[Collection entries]

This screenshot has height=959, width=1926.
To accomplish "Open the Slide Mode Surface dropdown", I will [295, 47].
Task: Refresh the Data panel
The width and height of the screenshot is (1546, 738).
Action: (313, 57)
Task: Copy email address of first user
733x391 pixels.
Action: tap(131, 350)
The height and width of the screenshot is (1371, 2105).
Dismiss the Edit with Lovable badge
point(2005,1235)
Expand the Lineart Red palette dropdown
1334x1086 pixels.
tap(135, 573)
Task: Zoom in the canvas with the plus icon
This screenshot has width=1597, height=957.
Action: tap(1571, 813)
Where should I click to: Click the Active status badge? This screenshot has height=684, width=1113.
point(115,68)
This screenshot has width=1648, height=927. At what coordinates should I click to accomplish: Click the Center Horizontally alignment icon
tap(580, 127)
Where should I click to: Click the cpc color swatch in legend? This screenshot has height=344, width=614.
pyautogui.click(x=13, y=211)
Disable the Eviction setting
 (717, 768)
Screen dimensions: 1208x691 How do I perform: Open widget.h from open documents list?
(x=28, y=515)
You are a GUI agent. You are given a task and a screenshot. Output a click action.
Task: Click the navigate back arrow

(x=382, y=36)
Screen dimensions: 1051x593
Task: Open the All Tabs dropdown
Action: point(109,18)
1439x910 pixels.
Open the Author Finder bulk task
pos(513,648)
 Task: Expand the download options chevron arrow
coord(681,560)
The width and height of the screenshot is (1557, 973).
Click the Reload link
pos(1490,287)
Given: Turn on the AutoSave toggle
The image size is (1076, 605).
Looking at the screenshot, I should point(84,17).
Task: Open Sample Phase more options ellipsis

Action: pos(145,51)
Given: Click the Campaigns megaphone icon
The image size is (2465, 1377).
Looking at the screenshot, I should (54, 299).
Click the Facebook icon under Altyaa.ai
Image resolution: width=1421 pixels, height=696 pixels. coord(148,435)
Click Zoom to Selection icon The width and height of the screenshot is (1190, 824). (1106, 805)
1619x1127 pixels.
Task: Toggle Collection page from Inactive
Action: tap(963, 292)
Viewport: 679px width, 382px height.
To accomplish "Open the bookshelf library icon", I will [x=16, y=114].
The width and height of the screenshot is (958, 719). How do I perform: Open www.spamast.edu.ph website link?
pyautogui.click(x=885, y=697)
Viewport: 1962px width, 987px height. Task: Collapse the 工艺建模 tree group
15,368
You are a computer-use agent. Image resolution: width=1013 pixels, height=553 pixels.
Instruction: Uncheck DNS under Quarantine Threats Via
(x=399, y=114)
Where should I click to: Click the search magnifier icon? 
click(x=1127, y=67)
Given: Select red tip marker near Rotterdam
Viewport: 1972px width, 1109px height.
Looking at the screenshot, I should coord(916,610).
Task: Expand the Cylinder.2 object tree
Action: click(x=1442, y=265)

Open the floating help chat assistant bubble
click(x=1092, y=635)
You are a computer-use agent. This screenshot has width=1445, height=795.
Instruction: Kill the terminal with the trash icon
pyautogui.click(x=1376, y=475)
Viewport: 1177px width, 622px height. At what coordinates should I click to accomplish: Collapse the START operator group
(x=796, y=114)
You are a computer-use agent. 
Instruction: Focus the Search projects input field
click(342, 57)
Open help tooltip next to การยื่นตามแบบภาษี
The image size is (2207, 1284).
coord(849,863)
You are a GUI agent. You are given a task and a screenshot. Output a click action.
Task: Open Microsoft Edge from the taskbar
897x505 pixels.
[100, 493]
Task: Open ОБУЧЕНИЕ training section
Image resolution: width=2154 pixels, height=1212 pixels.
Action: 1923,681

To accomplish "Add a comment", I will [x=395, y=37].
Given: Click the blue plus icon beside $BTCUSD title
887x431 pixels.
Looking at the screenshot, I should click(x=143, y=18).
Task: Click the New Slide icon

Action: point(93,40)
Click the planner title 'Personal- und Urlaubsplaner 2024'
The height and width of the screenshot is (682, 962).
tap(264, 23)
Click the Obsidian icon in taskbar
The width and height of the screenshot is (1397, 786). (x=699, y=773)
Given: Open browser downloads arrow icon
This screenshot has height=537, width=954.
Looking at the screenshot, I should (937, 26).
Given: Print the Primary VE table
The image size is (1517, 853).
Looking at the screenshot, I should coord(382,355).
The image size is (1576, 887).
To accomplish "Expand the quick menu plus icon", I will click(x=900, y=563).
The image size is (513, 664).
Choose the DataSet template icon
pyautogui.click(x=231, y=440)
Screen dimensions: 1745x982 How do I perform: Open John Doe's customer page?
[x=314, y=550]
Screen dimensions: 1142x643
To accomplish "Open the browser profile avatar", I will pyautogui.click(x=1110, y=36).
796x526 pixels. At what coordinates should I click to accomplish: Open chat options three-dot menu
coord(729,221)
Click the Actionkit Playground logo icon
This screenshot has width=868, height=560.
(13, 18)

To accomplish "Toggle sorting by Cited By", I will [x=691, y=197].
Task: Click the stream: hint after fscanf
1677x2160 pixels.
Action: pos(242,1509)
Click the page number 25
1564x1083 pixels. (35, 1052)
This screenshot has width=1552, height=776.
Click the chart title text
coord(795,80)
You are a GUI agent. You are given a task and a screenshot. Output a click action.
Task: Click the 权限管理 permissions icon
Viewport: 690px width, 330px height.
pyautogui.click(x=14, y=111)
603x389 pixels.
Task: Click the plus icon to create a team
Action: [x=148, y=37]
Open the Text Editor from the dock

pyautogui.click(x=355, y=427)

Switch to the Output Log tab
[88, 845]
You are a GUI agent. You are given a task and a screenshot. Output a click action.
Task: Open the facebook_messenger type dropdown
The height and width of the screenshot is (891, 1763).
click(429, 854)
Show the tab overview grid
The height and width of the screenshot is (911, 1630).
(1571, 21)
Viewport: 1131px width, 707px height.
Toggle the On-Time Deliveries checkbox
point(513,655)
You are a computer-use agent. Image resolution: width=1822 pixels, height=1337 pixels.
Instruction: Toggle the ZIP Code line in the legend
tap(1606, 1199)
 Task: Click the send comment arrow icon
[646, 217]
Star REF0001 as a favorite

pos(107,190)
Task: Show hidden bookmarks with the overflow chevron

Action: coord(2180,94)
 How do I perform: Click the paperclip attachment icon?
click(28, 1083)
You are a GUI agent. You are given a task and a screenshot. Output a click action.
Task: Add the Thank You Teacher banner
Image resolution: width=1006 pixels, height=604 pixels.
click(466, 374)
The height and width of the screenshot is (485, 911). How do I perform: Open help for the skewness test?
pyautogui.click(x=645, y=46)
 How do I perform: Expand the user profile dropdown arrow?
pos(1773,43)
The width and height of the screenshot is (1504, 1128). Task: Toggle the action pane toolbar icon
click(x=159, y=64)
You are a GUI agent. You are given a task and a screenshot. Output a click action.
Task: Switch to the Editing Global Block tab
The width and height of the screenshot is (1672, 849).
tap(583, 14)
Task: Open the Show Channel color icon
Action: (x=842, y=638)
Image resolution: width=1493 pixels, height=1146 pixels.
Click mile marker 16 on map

== Try it ==
Which lines above hold the string "will"? Copy every one of them.

== Answer to the problem ==
To accomplish "Open the Slide Mode Surface dropdown", I will [295, 47].
To accomplish "Open the bookshelf library icon", I will [x=16, y=114].
To accomplish "Add a comment", I will [x=395, y=37].
To accomplish "Expand the quick menu plus icon", I will click(x=900, y=563).
To accomplish "Open the browser profile avatar", I will pyautogui.click(x=1110, y=36).
To accomplish "Toggle sorting by Cited By", I will [x=691, y=197].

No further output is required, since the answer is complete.